Cher Frédéric Mitterrand, Je vous dois beaucoup. Quand vous étiez le propriétaire du défunt Olympic, la place “moins de 15 ans” ne valait que 7 f. En tapant 20 f à ma mère, je pouvais voir deux films et me payer un sablé au citron à la boulangerie du coin de la rue Raymond-Losserand. Chez […]
Cher Frédéric Mitterrand,
Je vous dois beaucoup. Quand vous étiez le propriétaire du défunt Olympic, la place « moins de 15 ans » ne valait que 7 f. En tapant 20 f à ma mère, je pouvais voir deux films et me payer un sablé au citron à la boulangerie du coin de la rue Raymond-Losserand.
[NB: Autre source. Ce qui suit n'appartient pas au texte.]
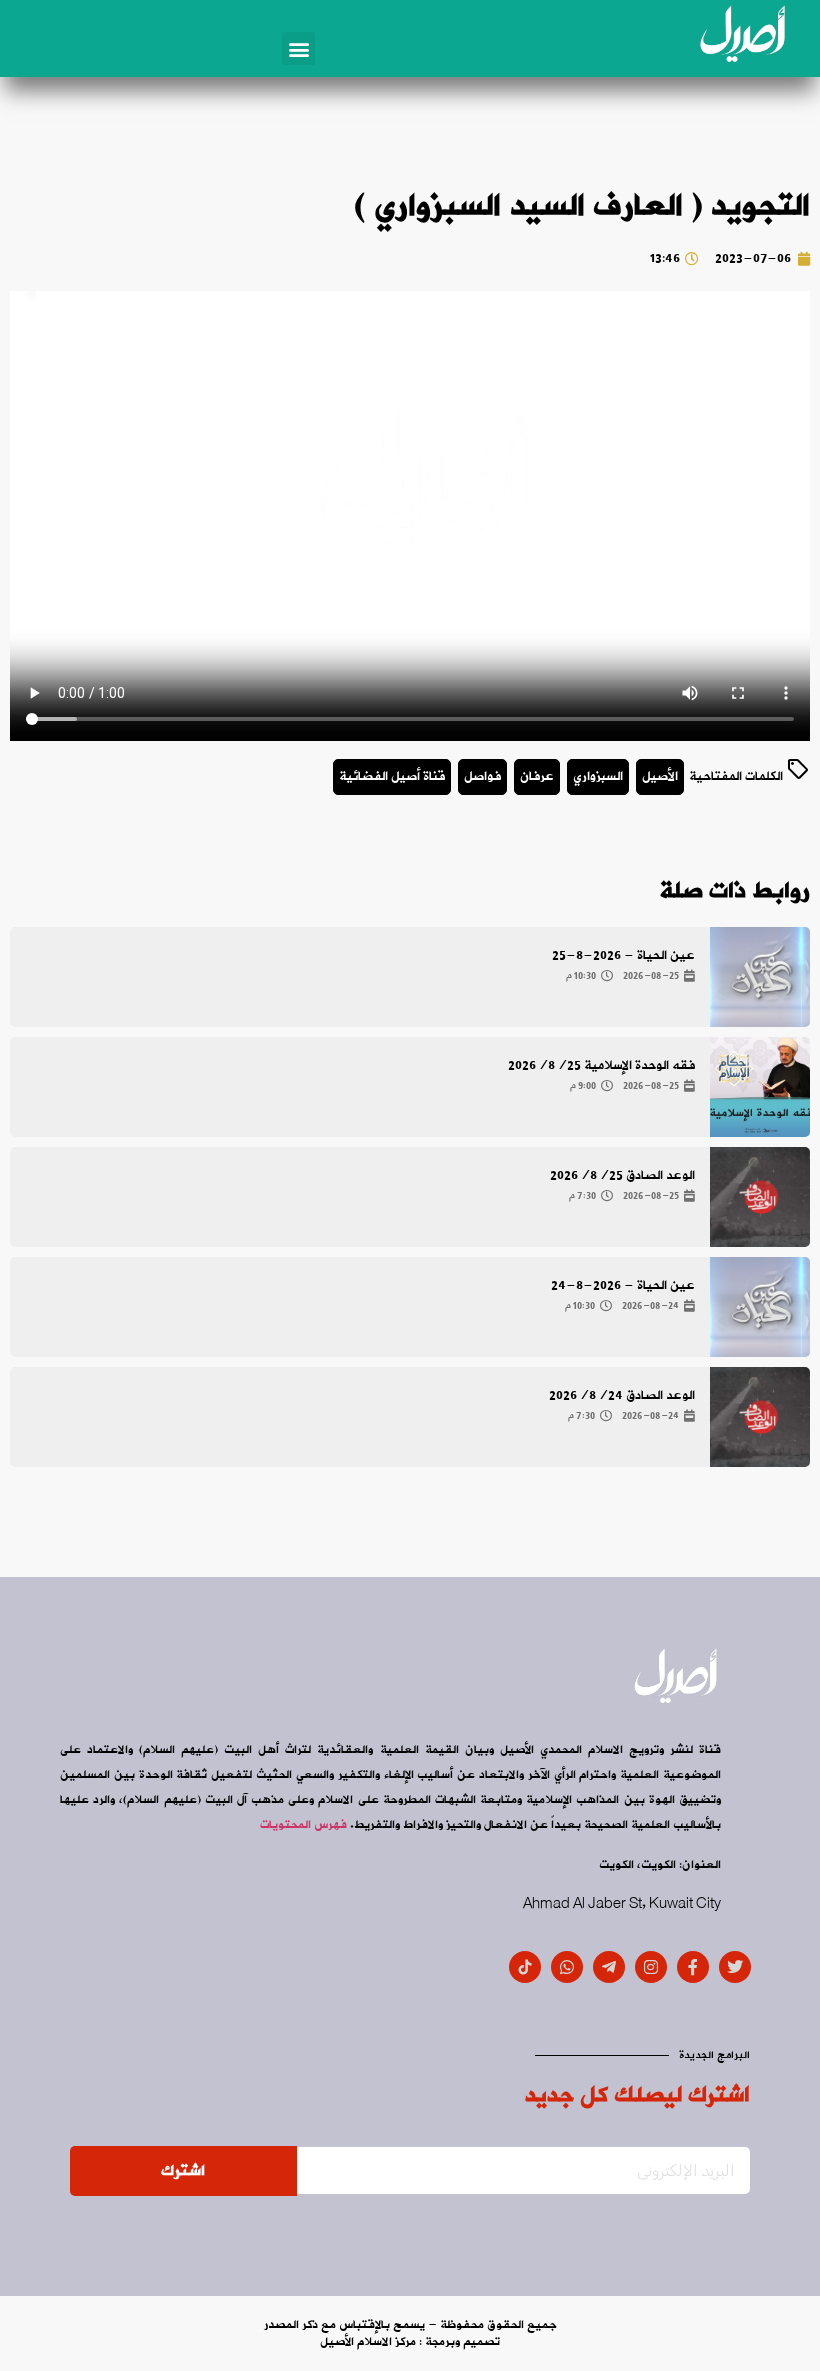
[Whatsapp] (567, 1967)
Chez vous, j’ai découvert Ken Loach et Hedy Lamarr, Fred Wiseman et Le Mépris, Jean Eustache et Une Aventure de Buffalo Bill. Surtout, c’est à l’Olympic, assis à ma place fétiche (le cinquième fauteuil du cinquième rang), entouré d’affiches de films dont je rêve encore (Madame X, Frontière chinoise…), que j’ai vu Profession : reporter pour la première fois. Bref. Si je sais, comme Moretti, que les goûters de mon adolescence ne reviendront plus, votre présence fraternelle me manque. Susciter des vocations coûte cher, un gros investissement pour un bien maigre résultat, et je veux croire que vos errances télévisuelles avaient pour seul but d’éponger vos dettes d’exploitant téméraire. Même si vous faites tout pour nous le faire oublier, vous n’avez pas toujours été le Monsieur Loyal attitré de l’Hôtel de Ville et des Césars, ou le pâle illustrateur de Madame Butterfly. Vous êtes aussi l’auteur d’un film qu’il est temps de redécouvrir. Avec Cinq et la peau de Rissient, Mourir à trente ans de Goupil et Empty quarter de Depardon, Lettres d’amour en Somalie reste comme une grande réussite de ce cinéma intime et exigeant qui a peu à peu disparu de nos écrans. Placée sous le signe d’une famille imaginaire qui va de Rimbaud à Duras en passant par Nizan et Antonioni, scandée par la belle musique de Jean Wiener, cette confession d’un homme blessé fera ricaner ceux qui n’aiment pas avoir la gorge serrée. Entre le journal filmé et la caméra-stylo, vous y pratiquez avec un bonheur sans égal l’art délicat de la digression souveraine. D’une voix inimitable, à la mélancolie définitive, vous soumettez votre propre vie à ce crible tendre que, plus tard, vous populariserez en narrant les destins d’étoiles. Préface à la première personne au grand livre de vos rêveries sur Ava Gardner ou Visconti, ces lettres bouleversantes achèvent de nous convaincre : Chirac ne vous mérite pas. Il est temps de revenir parmi nous.